►

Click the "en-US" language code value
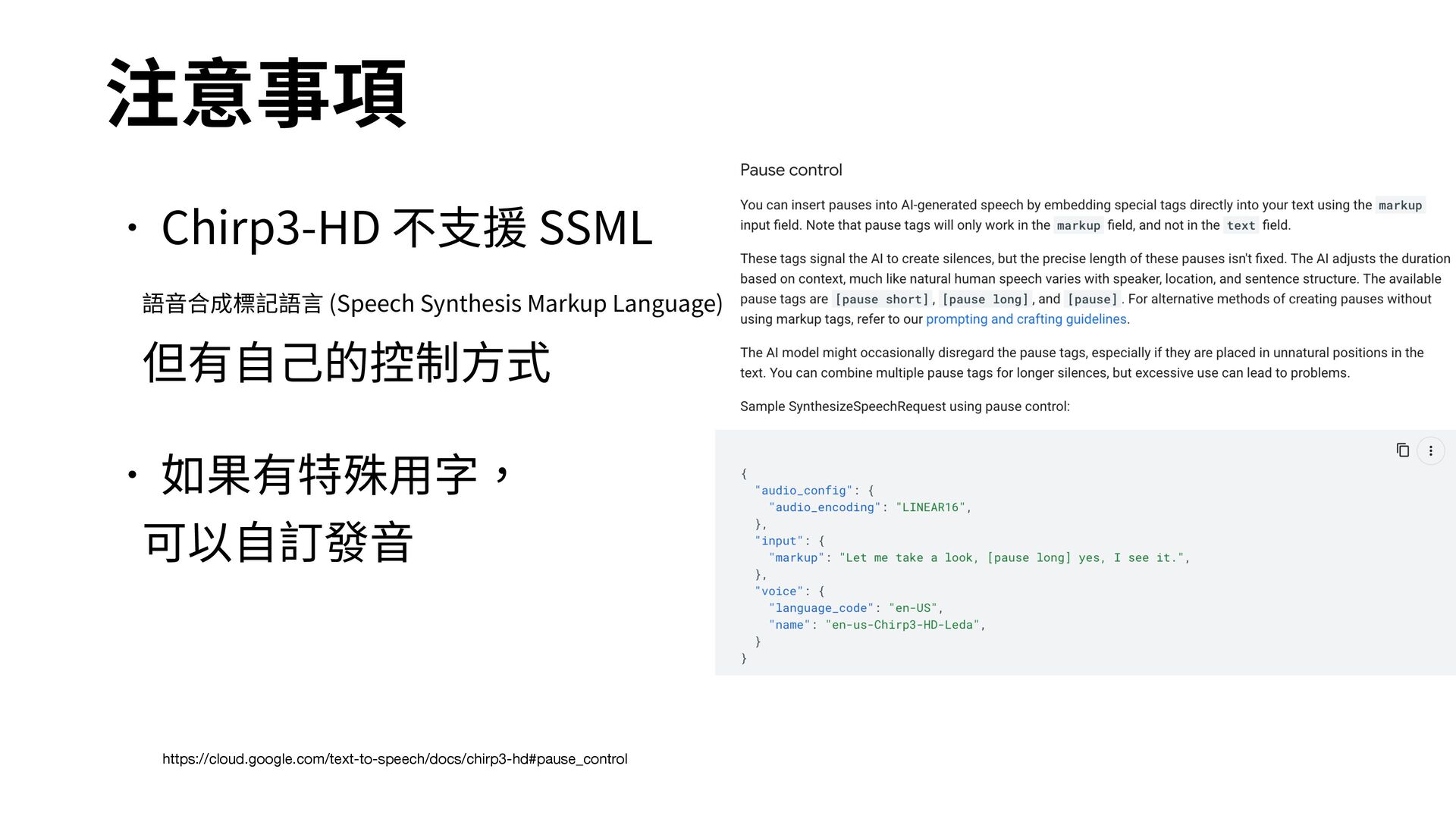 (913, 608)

◄
►

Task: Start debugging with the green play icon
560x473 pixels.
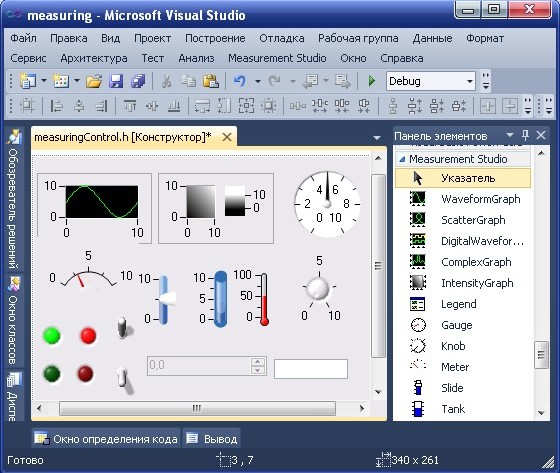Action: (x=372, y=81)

◄
►

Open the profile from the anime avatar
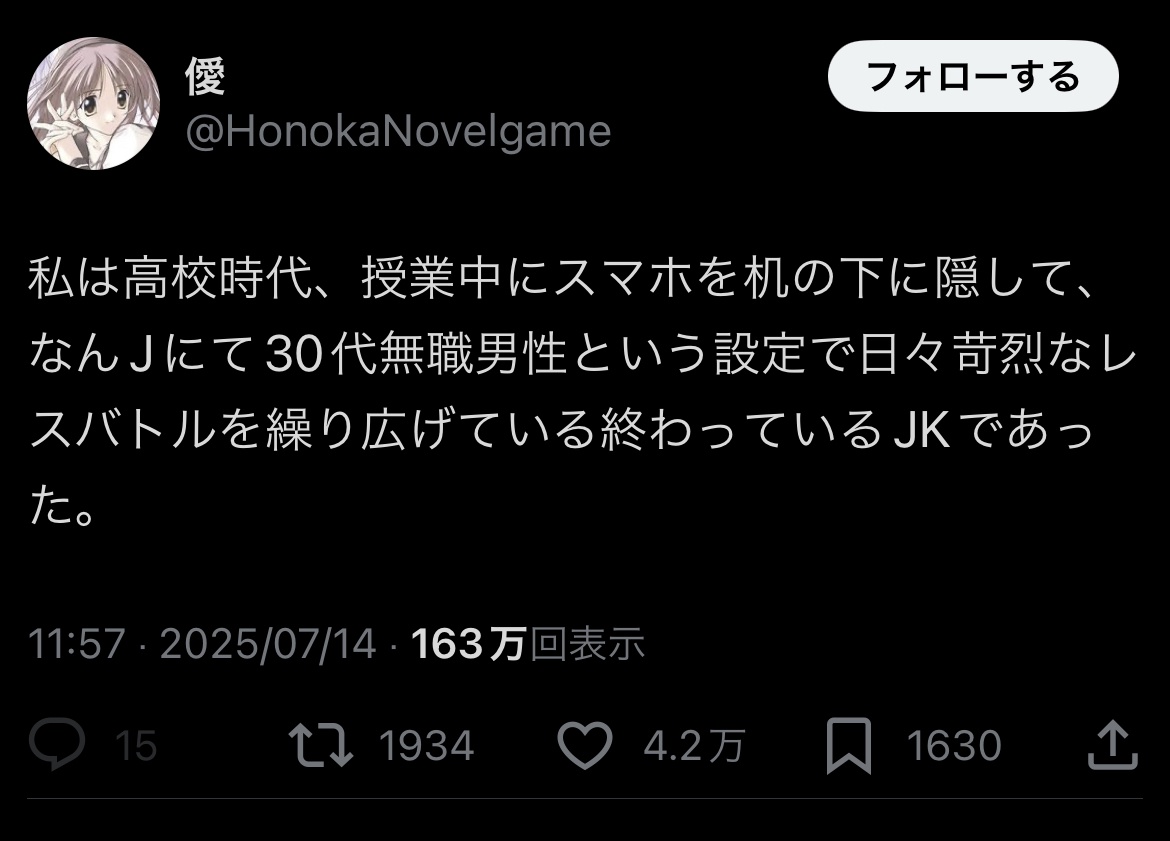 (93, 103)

◄

What needs to be done: Find each line above that contains the word "from" and copy those lines out. Case counts.

Answer to the task:
Open the profile from the anime avatar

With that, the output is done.